Giving some insight, perhaps, into Bryant’s hoarding, Steele adds: “He researched and collected photographs, artifacts and records of the Provincetown whaling, fishing and salt industries. He delivered talks and wrote numerous articles. He was generous with information and the materials he had collected. It poured out of him. His comprehension of local history was so encyclopedic it took people aback.”
I didn’t know George personally, but I feel compelled to round out the picture of a complex man who was more than what your story implies.
Necee Regis
Wellfleet
Offshore Wind Opponents
To the editor:
Vallorie Oliver, president of ACK for Whales (formerly “Nantucket Residents Against Turbines”), asserts in her Feb. 29 letter that constructing wind turbines off the southern coast of New England could result in the extinction of right whales and that “the juice” is not “worth the squeeze.”
A small number of highly funded organizations with exceptional subterfuge skills continue to interfere with the development of the best and most cost-effective renewable resources that New England offers. Properly executed, offshore wind is New England’s frutti di mare of renewable resources. The juice is worth the squeeze.
Offshore turbines offer the most accessible source of renewable energy. First, New England’s power system can accommodate interconnection of thousands of megawatts of offshore wind resources through capacity available due to recently retired coal, oil, and nuclear resources. Second, New England’s offshore wind productivity is two to four times that of onshore wind and solar resources. Finally, offshore wind can be readily developed without land-use restrictions and increasingly complicated environmental objections.
Ms. Oliver’s organization continues to appeal offshore wind permits, burdening the court system with time-consuming and costly cases with nearly no chance of succeeding. Instead of concealing the truth, these organizations should admit that they are against renewable energy and would seemingly prefer newly sited fossil-fuel-fired power plants.

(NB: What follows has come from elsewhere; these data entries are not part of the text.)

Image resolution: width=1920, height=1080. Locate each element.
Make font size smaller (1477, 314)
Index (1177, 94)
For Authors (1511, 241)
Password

Those formerly juicy fruits have been squeezed, however. New England’s future power supply depends on a reasonable quantity of offshore wind power production.
Joe Cavicchi
Truro and Arlington
The writer is an economist specializing in wholesale and retail electricity markets.
In Defense of Earthworms
To the editor:
In Jim Gilbert’s otherwise accurate and interesting piece “Of Settlers and Silt” in the March 7 Independent [page B6], the statements about the destructive effects on Cape forests of introduced earthworms don’t seem supported by recent science.
When worms eat dead leaves, they excrete soil (not “dirt”) enriched with beneficial microbes and nitrogen. The latter is an essential and often limiting nutrient for plant (including tree) growth.
A 2014 meta-analysis of studies from all around the world in the prestigious journal Nature found that on average earthworms increase crop yield by 25 percent and above-ground biomass by 23 percent, primarily by making nitrogen available to plants. The same is likely the case for forest trees.
Another issue is the curious statement that earthworm activity somehow increases runoff and, presumably, erosion.
But otherwise Mr. Gilbert’s history is spot-on. I always enjoy his articles.
John Portnoy
Wellfleet
Hopkins and History
To the editor:
It was a joy to read Kevin Gallagher’s fine poem “Hopkins’ Tempests” in the Feb. 29 issue [page C4]. Its protagonist, Stephen Hopkins, had a role not only in Mayflower, Plymouth Colony, and literary history, as the poem shows, but also in local history to the present day.
Many of Stephen Hopkins’s descendants settled on the Outer Cape. One branch of the family settled first in Truro, then on Bound Brook Island in Wellfleet, and later moved into Wellfleet town. From that line, Martha Hopkins married banana entrepreneur Lorenzo Dow Baker. Another descendant, among many, is Joan Hopkins Coughlin, a painter steeped in history who lives in Wellfleet today.
I applaud the Independent’s commitment to publish poetry, rare among newspapers today.